Nah kan, selain menyebalkan, dan tukang dramastis, ternyata keponakannya ini juga sangat pandai menyalahkan orang lain. Fiks, itu sudah terbukti kebenarannya, karena Bagas sudah membuktikan dan menjadi korbannya berkali-kali.

.
.
.

Seperti biasa, sore-sore begini Asa sudah cantik dengan pipi bulat yang dipenuhi bedak, juga jangan lupakan rambutnya yang kini dikuncir dua plus daster mungil bermotif batik yang menjadi kegemarannya sudah melekat pada tubuh mungilnya.

Bocah itu sedang berdiri di dekat kolam ikan disamping rumah sang nenek, memang beberapa hari ini entah sampai kapan, Damar memang memutuskan untuk tinggal sejenak di rumah orang tuanya. Bukan tanpa alasan, melainkan karena istrinya yang tengah hamil muda tentu membutuhkan bantuan untuk mengurus anak mereka yang super sekali.
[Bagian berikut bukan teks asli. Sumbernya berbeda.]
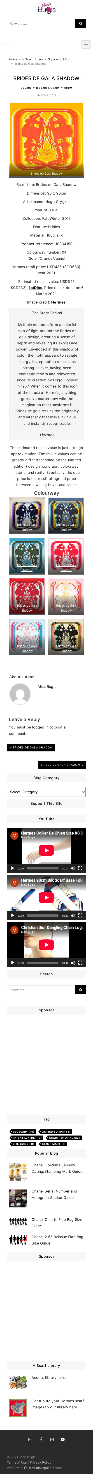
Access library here (48, 1377)
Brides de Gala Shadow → (62, 764)
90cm (66, 59)
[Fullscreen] (80, 868)
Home (13, 59)
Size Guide (24, 1144)
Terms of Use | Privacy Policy (29, 1462)
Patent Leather (27, 1137)
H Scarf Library (32, 59)
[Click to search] (80, 23)
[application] (46, 850)
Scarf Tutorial (64, 1137)
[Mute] (73, 868)
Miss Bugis (47, 686)
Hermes (58, 302)
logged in (40, 727)
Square (53, 59)
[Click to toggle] (86, 44)
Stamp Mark (54, 1144)
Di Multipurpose (39, 1468)
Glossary (23, 1131)
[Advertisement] (46, 1066)
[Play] (12, 868)
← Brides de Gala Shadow (31, 747)
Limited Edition (56, 1131)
Hal yang tidak bisa selalu Damar lakukan karena kesibukannya.

"Lasana mo makan ayam bakal." Asa berujar lucu, sesekali mengusap perut buncitnya.

"Lapal sali ini."

Padahal bocah itu baru saja makan beberapa menit yang lalu, dan kini mengeluh lapar. Subhanallah sekali.

"Ehhh ngapain ini di dekat kolam, nanti jatuh dimakan ikan loh."

Asa abai, mengacuhkan sang ayah yang sudah jongkok di dekatnya. Damar yang merasa diacuhkan hanya tersenyum tipis, paham betul dengan sifat putrinya. Asa itu kalau terlalu fokus yza seperti ini, seolah dunia hanya ada dirinya dan sesuatu yang difokusinya. Tapi tentu itu tidak bertahan lama, lihat saja mata bulatnya yang kini menatap Damar penuh harap juga lengan yang melingkar erat pada leher ayahnya itu.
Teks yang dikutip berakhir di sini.